Tests on Mandelate Racemase

Two model reactions:
We have performed several series of tests on the same model of Mandelate Racemase enzyme studied in section 2.3. In particular, we took as starting points the mechanism found with the propargylglycolate substrate. Between the different steps of the three mechanisms we have selected two of them as representative examples of opposite cases. The first one is step 1 of mechanism II, which consists of a proton transfer from Glu317 to a carboxylate oxygen of propargylglycolate. The second one is step 4 of mechanism I, which essentially involves the configuration inversion of the stereogenic carbon of propargylglycolate.

The analysis of the components of the transition vectors associated with the respective transition state structures shows the difference between both steps, which, for the sake of clarity, will be called from here on the proton transfer step and the carbon configuration inversion step. Few atoms are expected to rearrange during the proton transfer step, whose transition vector mainly includes the motion of the transferring proton and a small contribution of the proton donor oxygen atom of Glu317. That is, the changes along this step are restricted to a small local zone involving a very reduced number of atoms. Conversely, many atoms are involved in the components of the transition vector corresponding to the carbon configuration inversion step: the stereogenic carbon atom and the atoms of propargylglycolate directly attached to it, along with the proton of His297 that will be transferred to the substrate. In addition, some participation of Lys166 at the first stages of the step is also expected. Then, this step involves a rather global motion of several groups and residues including an important number of atoms.

Procedure:
In this test series we have looked for the transition state structures of the two above mentioned steps starting from the highest energy point of the profile built up along the adequate reaction coordinate as described in section 2.3.

We have preferred to test our algorithm on the location of transition states rather than for minima.
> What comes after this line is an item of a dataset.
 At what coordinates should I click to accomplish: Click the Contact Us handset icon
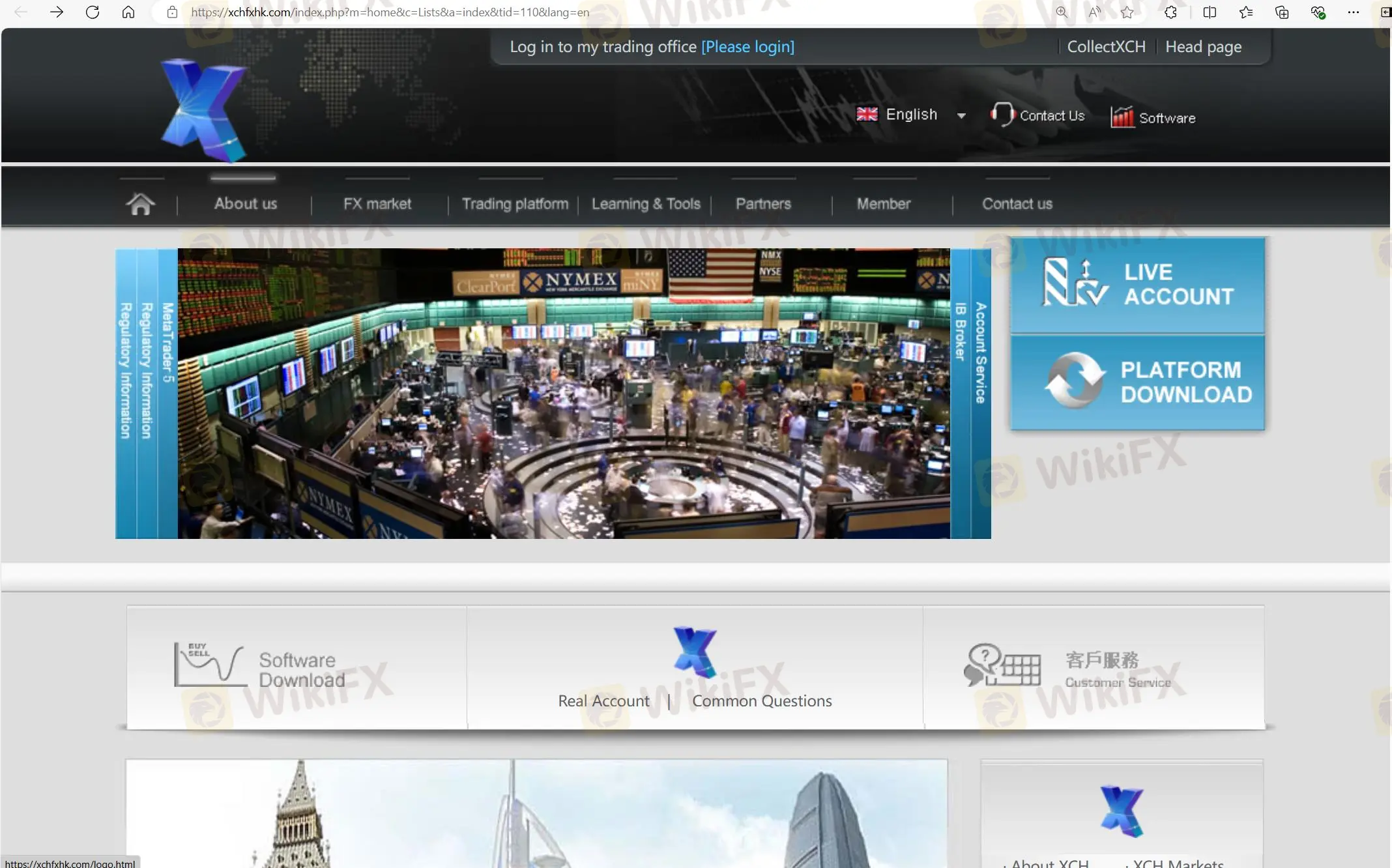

The reason is because although the algorithm can be applied to both cases, the transition state search is always more problematic and this will help us to discriminate and discuss between the several options considered here.

In what follows we compare the results obtained with the micro-iterative method using the different options mentioned above. Prior to this we have to stress that some uncertainty accompanies the quantitative value of most of the results obtained in this work.^4.5The number of iterations required to reach the transition state structures is an example. The convergence of each minimization of the environment or each core search is fulfilled when the suitable convergence criterion of the gradient norm is reached. However, sometimes the low-gradient region can be attained fast, but the algorithm can spend some time in this quasi-converged region conferring some aleatory character to the crossing of the gradient norm threshold (RMS=0.005 kcal/(mol·Å)). Indeed this fact also affects the total CPU time spent in each transition state structure location. In spite of that, we think that several important qualitative trends emerge from the analysis of our numerical results. The tests were run in a 2.0 GHz Pentium IV computer.